Data in this exercise.
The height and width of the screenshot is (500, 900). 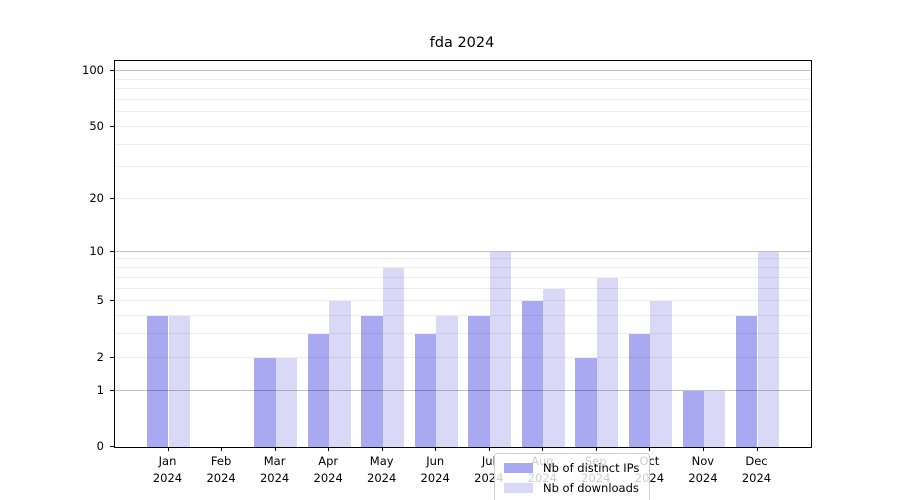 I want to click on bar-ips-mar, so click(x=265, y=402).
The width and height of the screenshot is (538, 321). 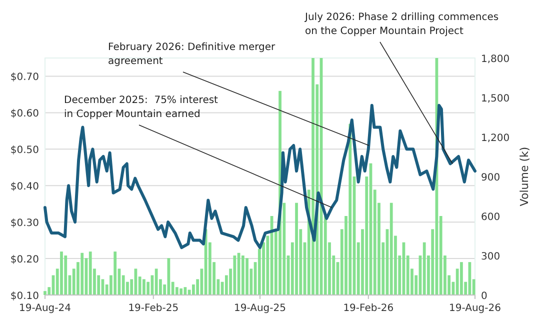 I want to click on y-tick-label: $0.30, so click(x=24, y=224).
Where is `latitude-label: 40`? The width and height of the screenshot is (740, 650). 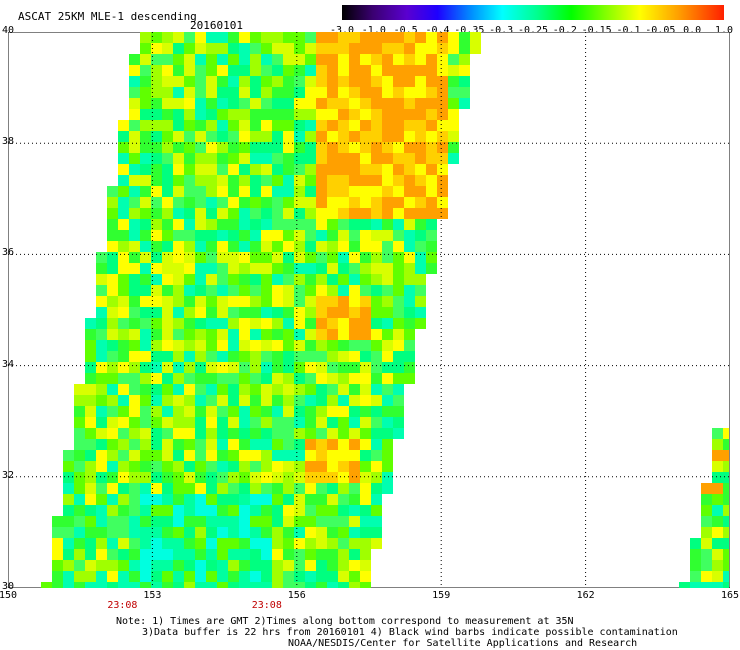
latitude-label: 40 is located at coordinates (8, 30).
* * *
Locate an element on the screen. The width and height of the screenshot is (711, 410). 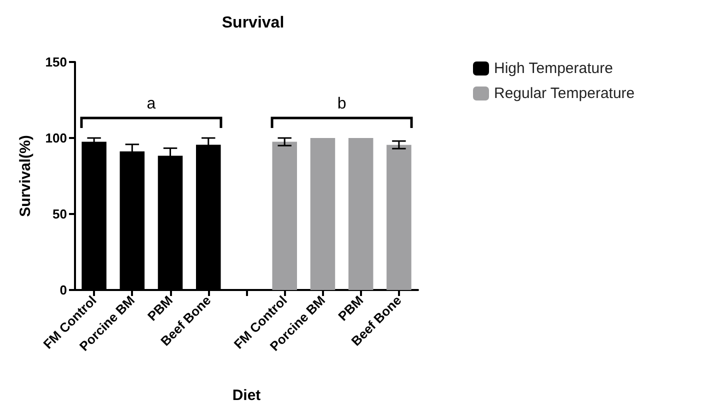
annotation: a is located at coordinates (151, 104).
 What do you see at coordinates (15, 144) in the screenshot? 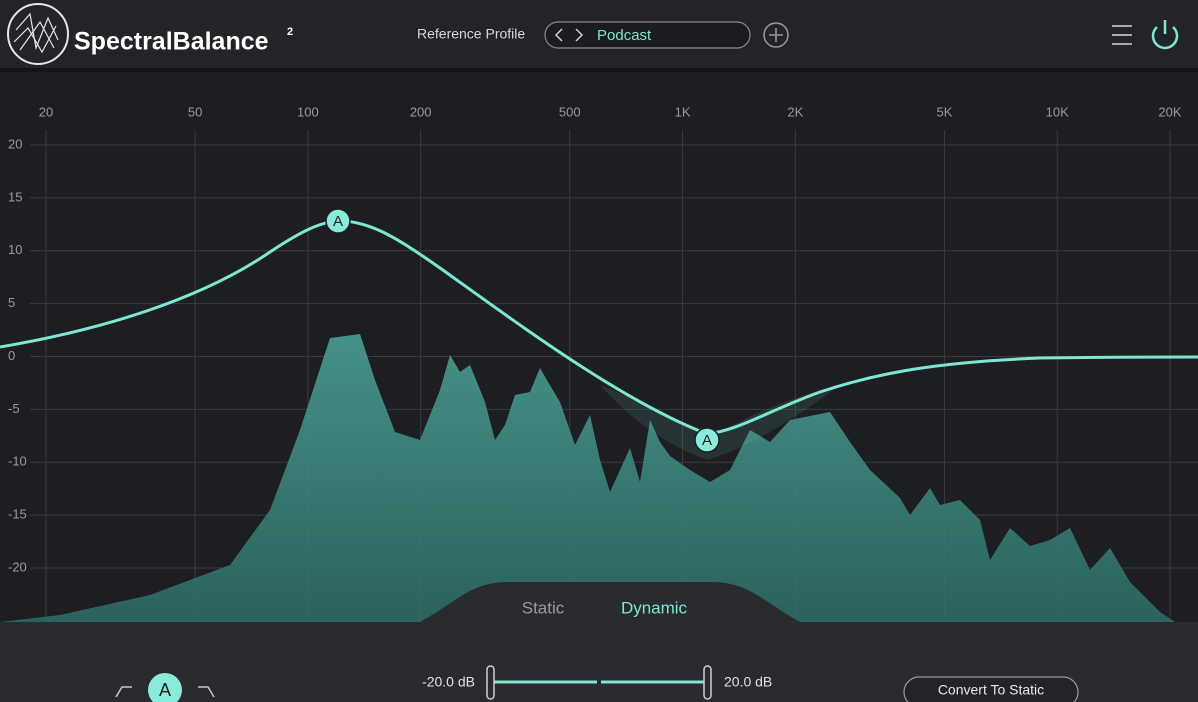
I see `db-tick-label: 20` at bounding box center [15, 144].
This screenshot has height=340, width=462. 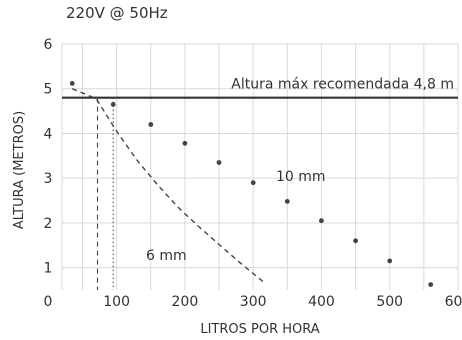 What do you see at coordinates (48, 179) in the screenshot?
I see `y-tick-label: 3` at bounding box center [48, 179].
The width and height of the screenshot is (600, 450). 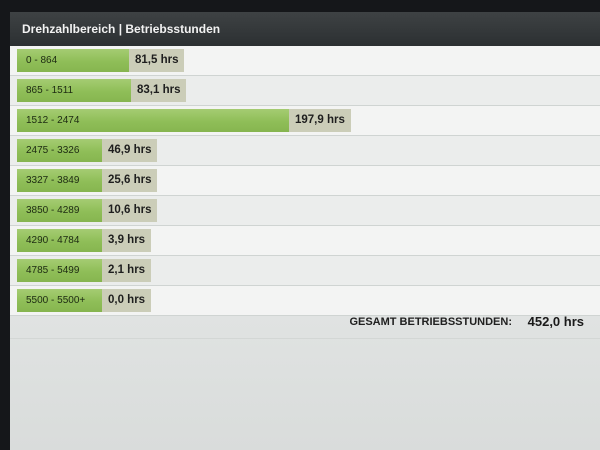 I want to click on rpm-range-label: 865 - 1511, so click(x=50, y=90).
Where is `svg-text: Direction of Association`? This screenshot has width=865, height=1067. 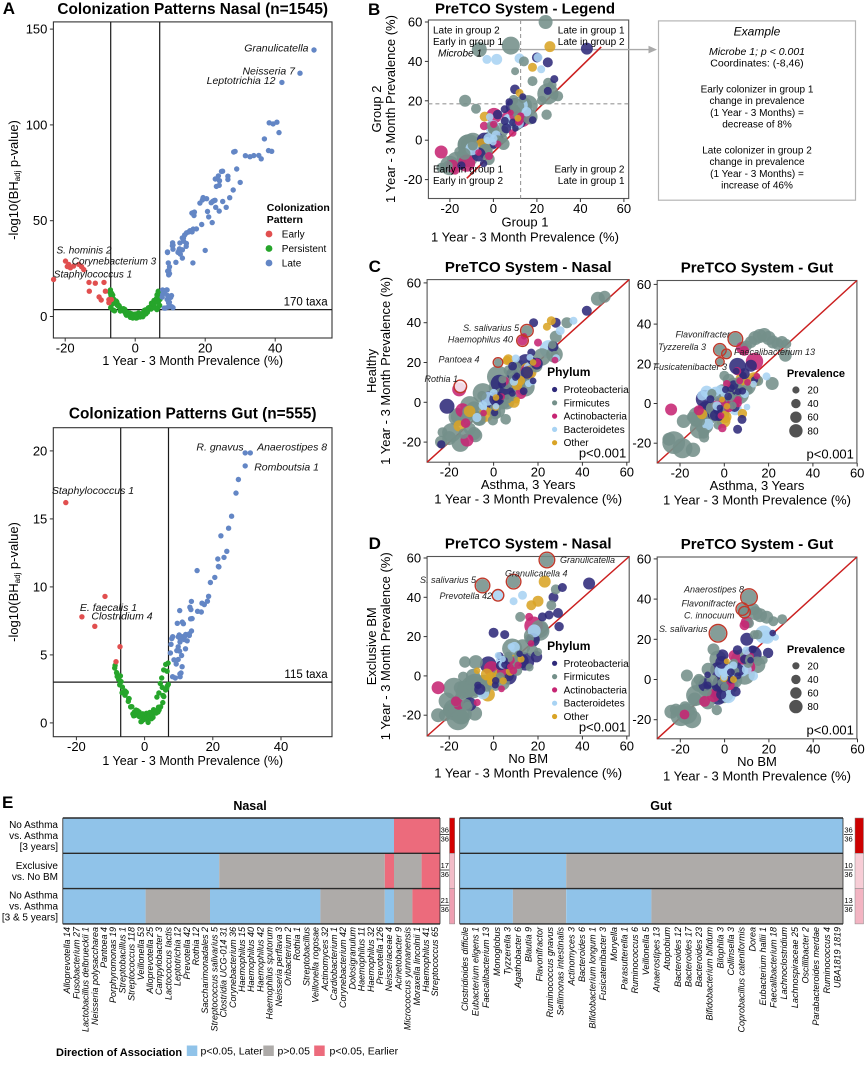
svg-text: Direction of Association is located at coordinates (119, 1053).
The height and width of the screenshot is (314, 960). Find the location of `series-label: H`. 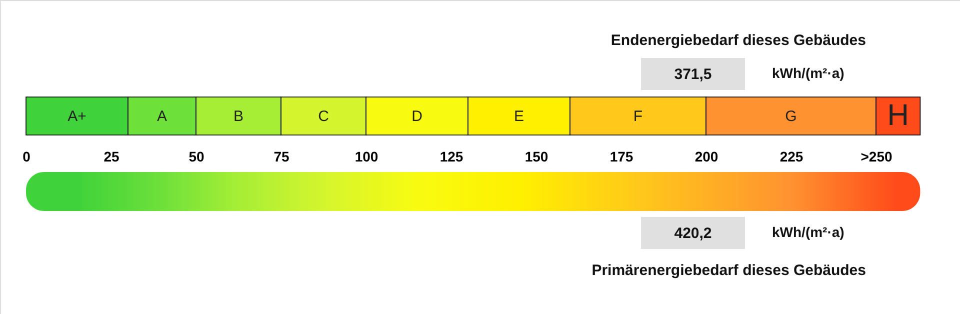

The problem. Transcribe the lines of the items above, from the line containing "has width=865, height=1067." through the line containing "The height and width of the screenshot is (314, 960).", both included. Leave the pictures out of your answer.

Output for this task.
Where is `svg-text: Direction of Association`? This screenshot has width=865, height=1067. 
svg-text: Direction of Association is located at coordinates (119, 1053).
The height and width of the screenshot is (314, 960). Find the location of `series-label: H`. 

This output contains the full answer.